Task details:
Search the data for the word "agent" and copy every line that contains it.

START Provided data

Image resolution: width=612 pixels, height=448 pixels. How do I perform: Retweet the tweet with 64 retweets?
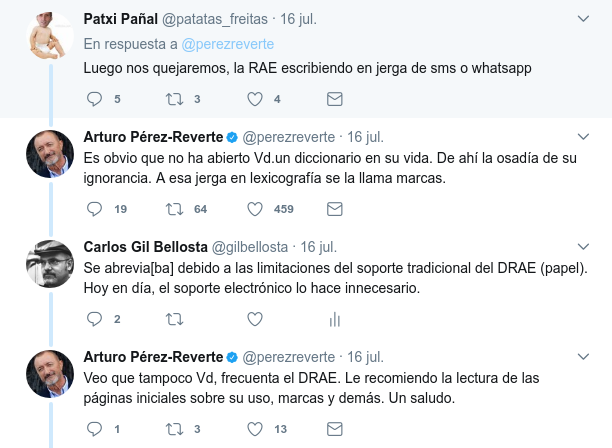coord(174,209)
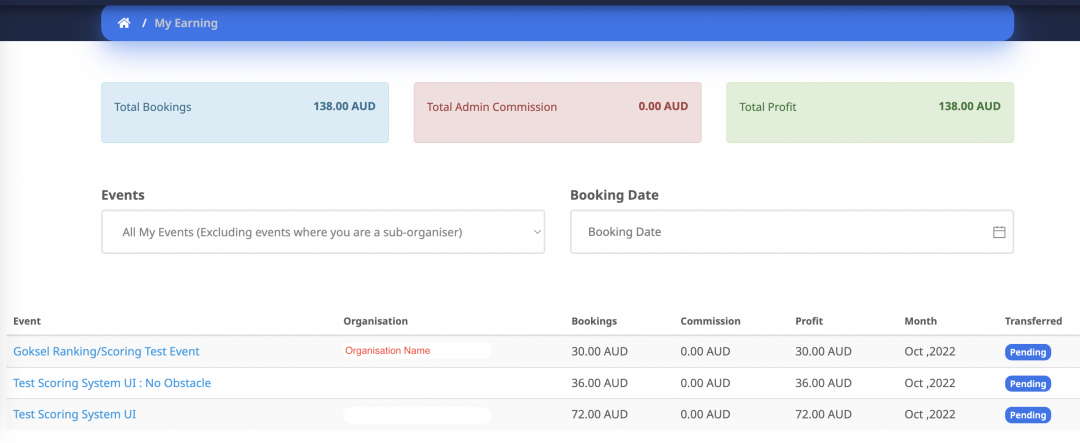
Task: Open the Booking Date calendar icon
Action: [999, 232]
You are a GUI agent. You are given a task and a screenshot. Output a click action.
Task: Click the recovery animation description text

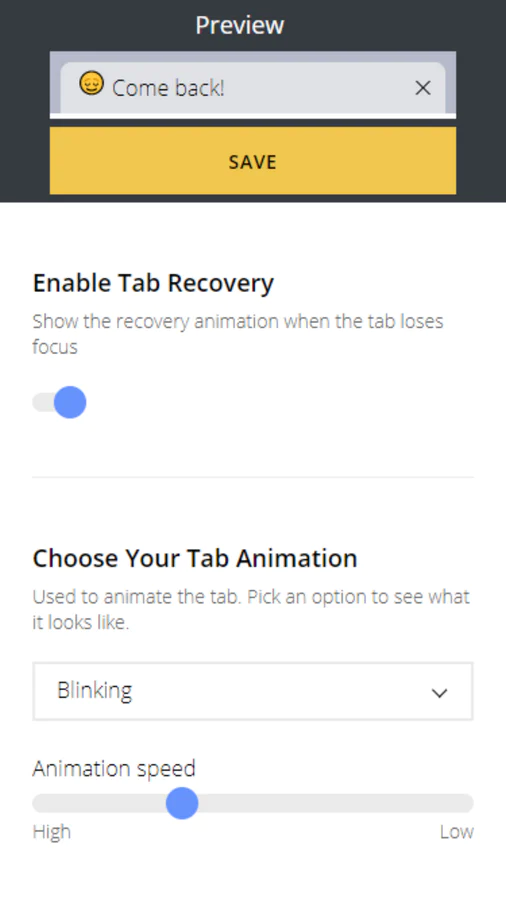[238, 333]
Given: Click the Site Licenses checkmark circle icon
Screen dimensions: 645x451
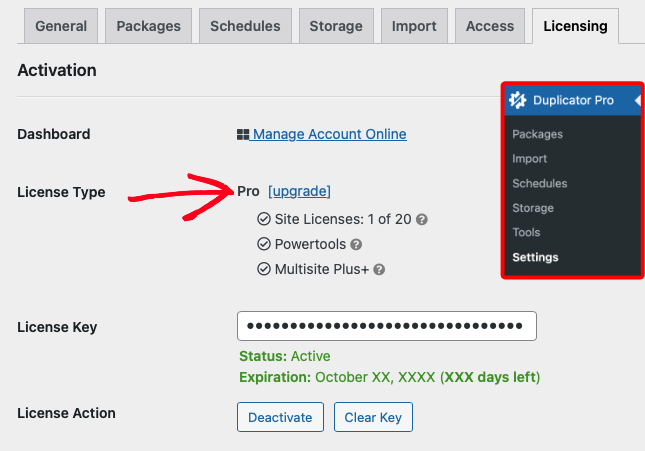Looking at the screenshot, I should pos(264,219).
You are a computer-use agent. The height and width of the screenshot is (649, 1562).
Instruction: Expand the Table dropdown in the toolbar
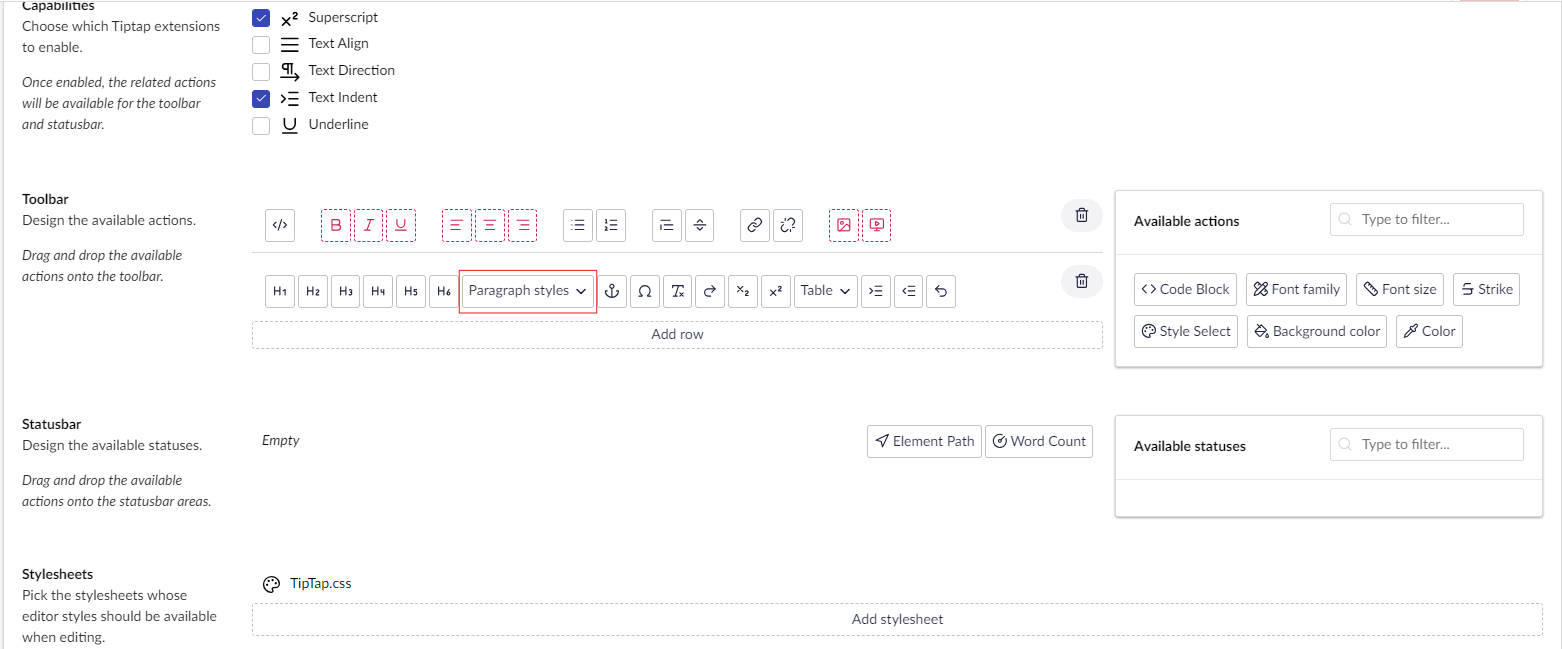pos(824,291)
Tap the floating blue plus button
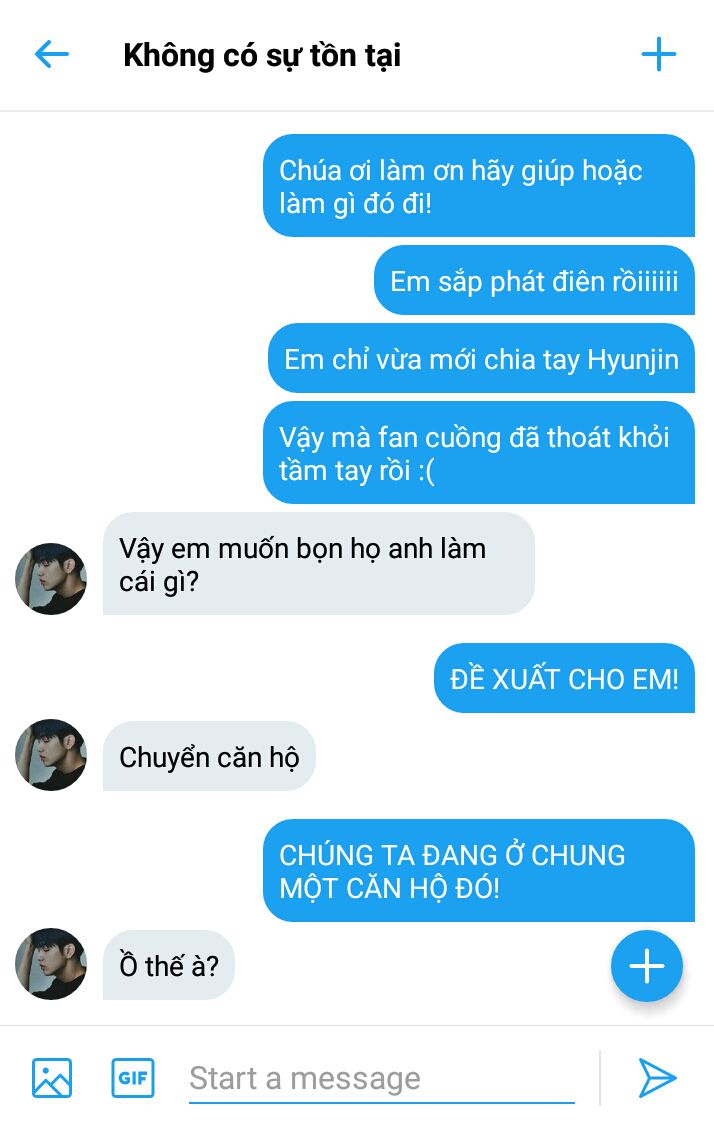The image size is (714, 1132). point(647,966)
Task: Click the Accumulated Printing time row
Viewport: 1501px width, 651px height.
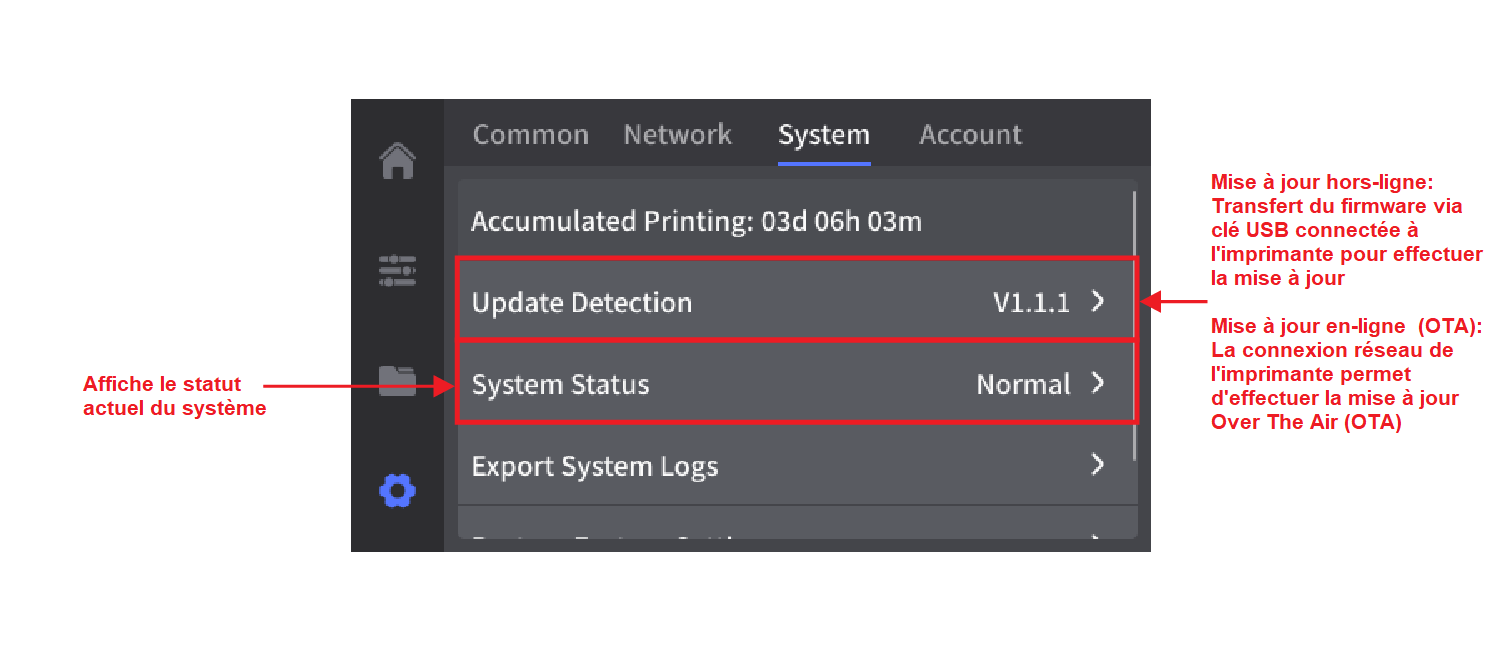Action: pyautogui.click(x=696, y=221)
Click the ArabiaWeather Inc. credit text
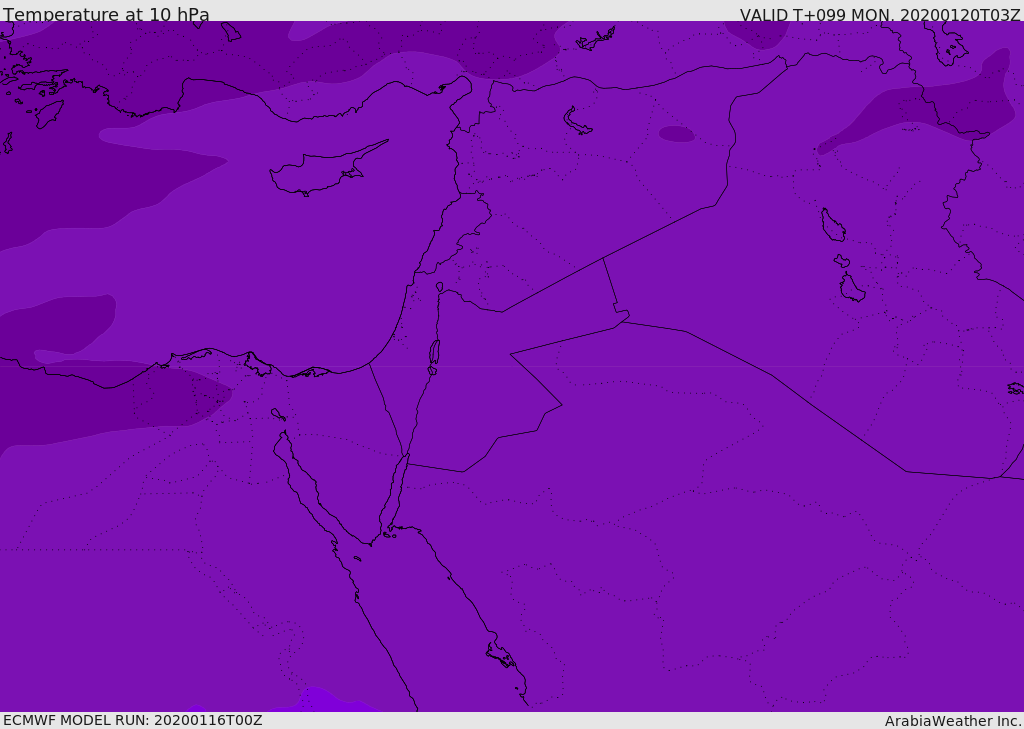Screen dimensions: 1024x729 pyautogui.click(x=953, y=721)
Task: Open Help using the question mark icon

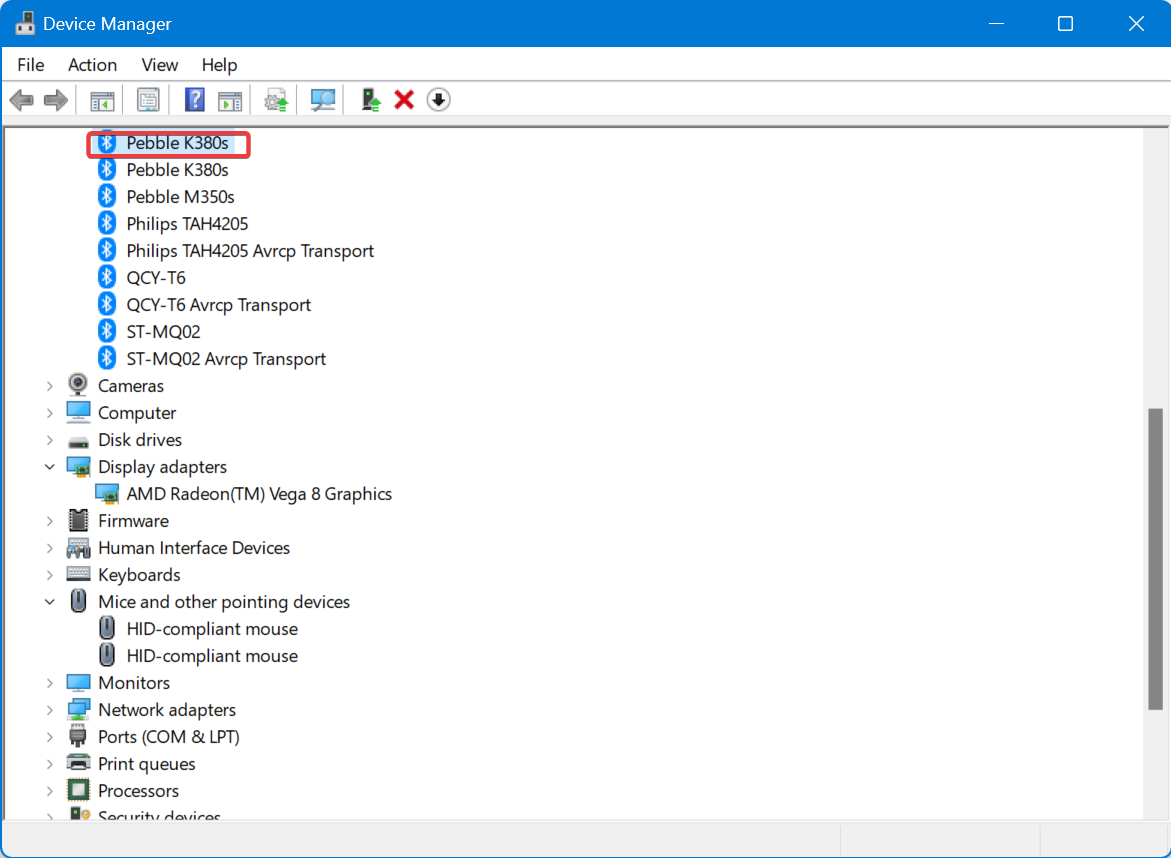Action: pos(193,99)
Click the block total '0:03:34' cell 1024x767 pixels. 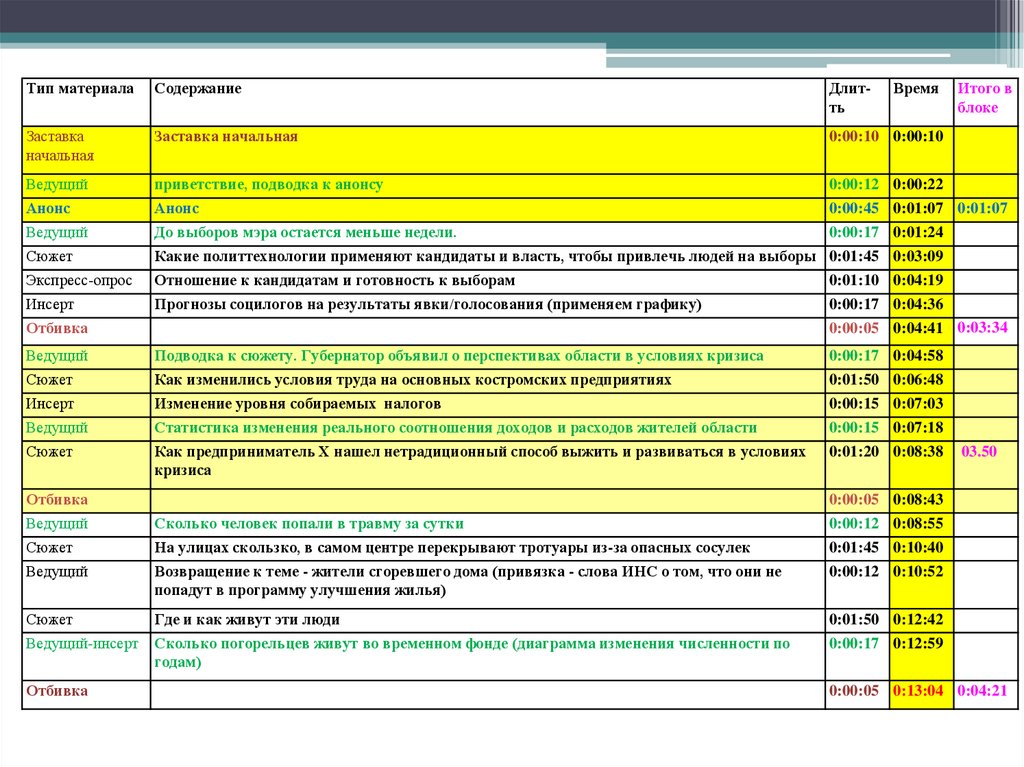click(982, 328)
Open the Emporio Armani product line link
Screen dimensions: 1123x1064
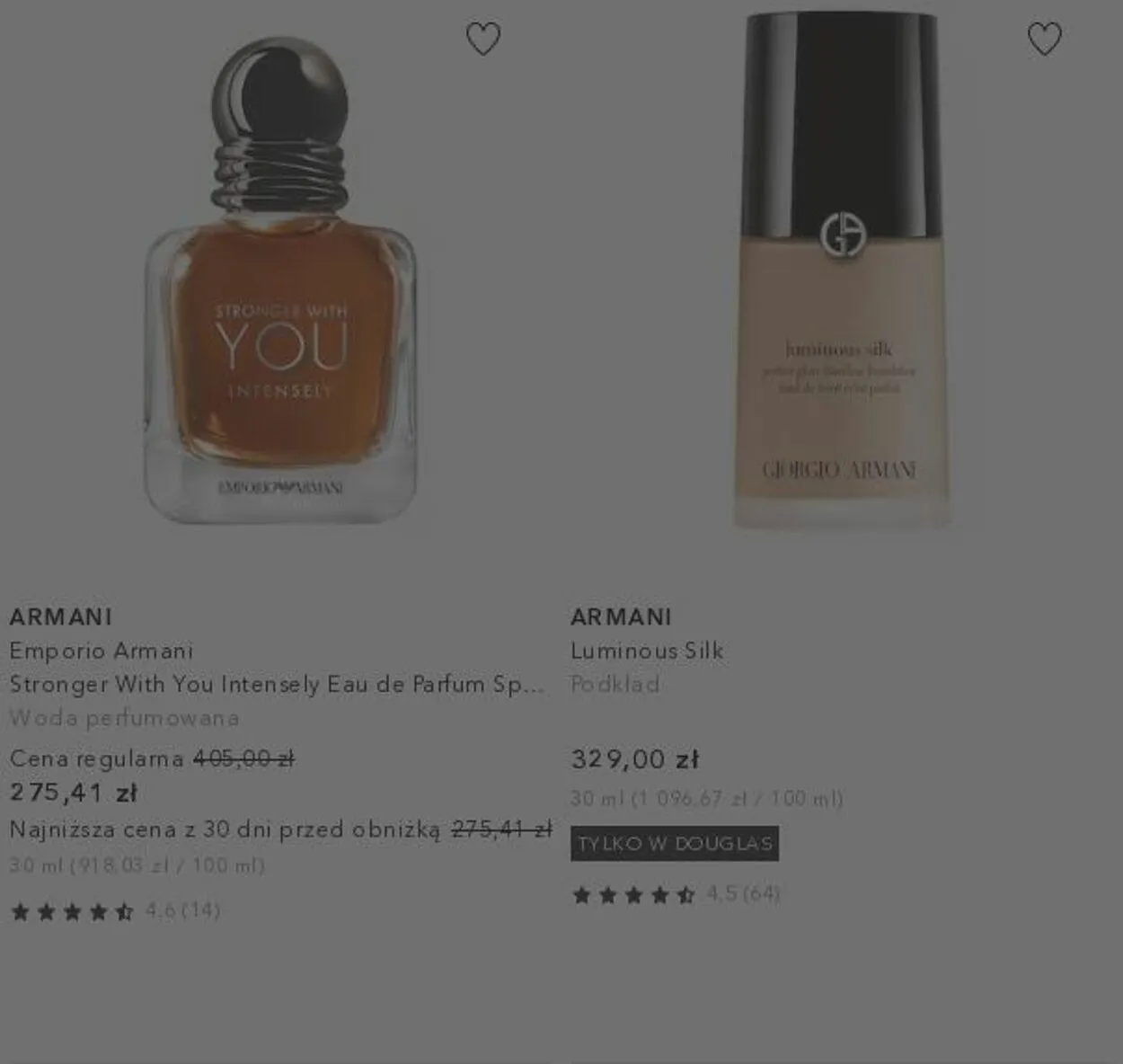pos(102,651)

END Provided data

Response area:
You are a GUI agent. You are given a task and a screenshot. Output a click action.
You are a computer-use agent. The height and width of the screenshot is (649, 1562).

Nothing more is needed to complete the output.